Before There Was Christian Nationalism, There Was Christian Anarchism

Rejection of the state and the use of lethal force can be found in the founding documents of Christianity.


Around the turn of the third century, an African bishop named Tertullian mused about the relationship between Christians and the state. The previous century had seen a large number of Christians martyred for refusing to recognize Caesar as divine. A few seemingly small compromises with the empire could have relieved some of the pressure on this young religious movement that worshiped a man crucified under Roman authority. But Tertullian would have none of it: "Shall [we] make an occupation of the sword [as soldiers], when the Lord proclaims that he who uses the sword shall perish by the sword?…Shall he carry a flag, too, hostile to Christ?"

Tertullian would not be a good candidate for patron saint of Christian nationalism, if there were such a thing. But his questions arguably lead directly to Christian anarchism.

Stephen Wolfe, a Christian nationalist himself, has defined his movement's goal as a "totality of national action, consisting of civil laws and social customs, conducted by a Christian nation as a Christian nation, in order to procure for itself both earthly and heavenly good in Christ." In short, Christian nationalism would use the state to enforce religious values. Christian anarchism, by contrast, rejects the state and every use of lethal force. Its rallying cry is "no king but Christ."

Christian nationalism's roots began when the Roman emperor Constantine converted to Christianity in 312 C.E.—though this predated the modern nation-state, so it isn't Christian nationalism as we usually think about it today. The nation-state would later contribute to the rise of theonomy, a Calvinist ideology holding that the state should enforce a certain understanding of God's law. Dominionism, a more broadly evangelical belief that Christians should dominate centers of power and influence, came later.
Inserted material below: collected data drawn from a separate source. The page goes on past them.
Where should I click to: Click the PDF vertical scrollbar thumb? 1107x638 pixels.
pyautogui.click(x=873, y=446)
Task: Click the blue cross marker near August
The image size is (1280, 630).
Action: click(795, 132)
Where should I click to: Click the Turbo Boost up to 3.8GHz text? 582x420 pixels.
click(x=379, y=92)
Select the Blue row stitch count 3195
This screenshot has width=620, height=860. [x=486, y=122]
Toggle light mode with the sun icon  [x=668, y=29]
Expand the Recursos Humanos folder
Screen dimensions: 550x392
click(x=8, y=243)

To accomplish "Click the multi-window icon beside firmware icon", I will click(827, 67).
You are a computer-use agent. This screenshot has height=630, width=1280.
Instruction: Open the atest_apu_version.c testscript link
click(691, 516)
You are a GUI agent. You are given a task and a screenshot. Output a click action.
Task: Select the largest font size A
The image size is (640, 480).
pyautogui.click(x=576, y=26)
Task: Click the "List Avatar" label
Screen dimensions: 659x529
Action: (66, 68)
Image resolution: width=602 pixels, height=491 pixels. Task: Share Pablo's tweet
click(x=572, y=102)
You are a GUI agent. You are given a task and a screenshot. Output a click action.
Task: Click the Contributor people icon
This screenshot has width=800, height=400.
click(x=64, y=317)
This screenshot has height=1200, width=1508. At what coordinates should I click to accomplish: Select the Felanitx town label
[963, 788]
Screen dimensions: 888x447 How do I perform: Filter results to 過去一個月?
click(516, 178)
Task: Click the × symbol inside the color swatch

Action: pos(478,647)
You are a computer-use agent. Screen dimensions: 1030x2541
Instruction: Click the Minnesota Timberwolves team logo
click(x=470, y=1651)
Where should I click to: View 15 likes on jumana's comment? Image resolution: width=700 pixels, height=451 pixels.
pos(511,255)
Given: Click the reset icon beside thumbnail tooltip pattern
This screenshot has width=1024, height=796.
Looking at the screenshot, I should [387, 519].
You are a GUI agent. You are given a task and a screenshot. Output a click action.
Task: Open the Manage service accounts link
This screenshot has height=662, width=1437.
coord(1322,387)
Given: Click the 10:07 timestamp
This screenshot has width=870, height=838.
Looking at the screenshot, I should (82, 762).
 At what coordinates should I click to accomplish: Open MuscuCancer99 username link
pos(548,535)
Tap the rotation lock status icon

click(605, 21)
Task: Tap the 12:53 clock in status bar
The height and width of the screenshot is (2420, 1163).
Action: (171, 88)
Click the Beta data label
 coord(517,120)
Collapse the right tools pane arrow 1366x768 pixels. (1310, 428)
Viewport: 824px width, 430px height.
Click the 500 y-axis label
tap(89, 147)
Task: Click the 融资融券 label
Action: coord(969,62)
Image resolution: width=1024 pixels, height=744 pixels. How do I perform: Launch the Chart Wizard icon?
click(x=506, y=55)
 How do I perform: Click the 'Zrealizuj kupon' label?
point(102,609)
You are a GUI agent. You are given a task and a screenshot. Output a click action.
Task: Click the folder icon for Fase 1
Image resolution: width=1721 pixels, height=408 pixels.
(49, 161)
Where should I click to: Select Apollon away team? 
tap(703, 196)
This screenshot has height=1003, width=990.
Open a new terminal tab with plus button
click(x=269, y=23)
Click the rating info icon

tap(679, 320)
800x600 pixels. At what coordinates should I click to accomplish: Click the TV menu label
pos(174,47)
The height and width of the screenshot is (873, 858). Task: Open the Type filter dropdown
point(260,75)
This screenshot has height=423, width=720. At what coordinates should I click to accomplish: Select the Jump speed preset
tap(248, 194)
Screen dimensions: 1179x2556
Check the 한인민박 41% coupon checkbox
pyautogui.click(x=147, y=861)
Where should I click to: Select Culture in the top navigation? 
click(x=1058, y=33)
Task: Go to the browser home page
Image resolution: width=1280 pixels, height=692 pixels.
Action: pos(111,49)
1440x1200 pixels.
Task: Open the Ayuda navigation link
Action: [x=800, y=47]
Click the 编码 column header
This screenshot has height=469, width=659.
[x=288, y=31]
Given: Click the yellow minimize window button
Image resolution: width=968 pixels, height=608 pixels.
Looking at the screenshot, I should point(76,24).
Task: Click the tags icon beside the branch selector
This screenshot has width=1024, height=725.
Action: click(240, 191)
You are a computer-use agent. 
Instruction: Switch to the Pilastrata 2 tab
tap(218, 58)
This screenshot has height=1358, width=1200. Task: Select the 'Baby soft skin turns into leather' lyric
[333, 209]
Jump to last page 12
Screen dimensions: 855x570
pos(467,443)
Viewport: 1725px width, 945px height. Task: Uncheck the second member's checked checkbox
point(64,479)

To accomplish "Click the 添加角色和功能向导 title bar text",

Although Christian anarchism's origin is often attributed to the Russian novelist Leo Tolstoy, its roots predate him—and Christian nationalism—by centuries. They begin with the New Testament itself.

Jesus went beyond the principle that it is immoral to initiate force, commanding his followers that they should turn the other cheek when attacked. The earliest Christians, drawing on this principle of nonviolence, saw the state as inherently violent and even demonic. In the Gospels, the devil tempts Jesus by offering him all political authority on earth, which he turns down. The Book of Revelation presents Satan as a seven-headed dragon with a crown on each head, giving ruling authority to a beastly creature that probably represented the Roman empire.

Christian anarchism's rejection of ethnic and nationalistic divisions is grounded in the Apostle Paul's Epistle to the Ephesians, where he presents the kingdom of God as a spiritual nation with no walls between Jews and gentiles. Though the anarchism of the early church is more separatist than the activist Christian anarchism of some later advocates, both approaches share a rejection of violence and a commitment to Jesus' words before the Roman procurator Pontius Pilate: "My kingdom is not of this world."

This commitment often led to death, as it did with the second century Scillitan martyrs. These twelve North African believers were tried in Carthage for the crime of being Christians. When called to swear a religious oath to Caesar, one was said to respond, "I recognize not the empire of this world; but rather do I serve that God whom no man hath seen, nor with these eyes can see."

In the intervening centuries, anarchist ideas have been found among self-proclaimed Christians of many different stripes. Anabaptists emerged during the Protestant reformation as a distinct movement that sought to go back to the New Testament way of living by rejecting military service. They were so committed to voluntary faith and freedom of religion that they rejected infant baptism and re-baptized adults, reasoning that babies cannot consent to be Christians. For this unfashionable view, many were given a "third baptism" by their religious enemies: They were taken by force and drowned. The movement's descendants include the Mennonites and the Amish, the latter of which could be described as proto-Agorists for their belief in separation and communal living.

Other "restorationist" movements, such as the Churches of Christ and the Jehovah's Witnesses, were founded on the idea that Christians should go back to a time before new ideas had led the church astray. Unsurprisingly, they also often rediscovered nonviolence and anti-statism. And in the 20th century, Catholic anarchism was represented inspiringly by Dorothy Day, who opened her home to the destitute, refused to pay federal income taxes, and was jailed for her activism.

Christian anarchism also left a significant mark on less conservative and less traditional Christians, such as the philosopher Jacques Ellul. Ellul reasoned in his 1988 book Anarchy and Christianity that anarchism "seems to be the position which [is] closest to biblical thinking."

Christian nationalists dream of going back to an earlier era, a time when civics and faith seemed inseparable. The response of the Christian anarchist is, "You're not going back far enough."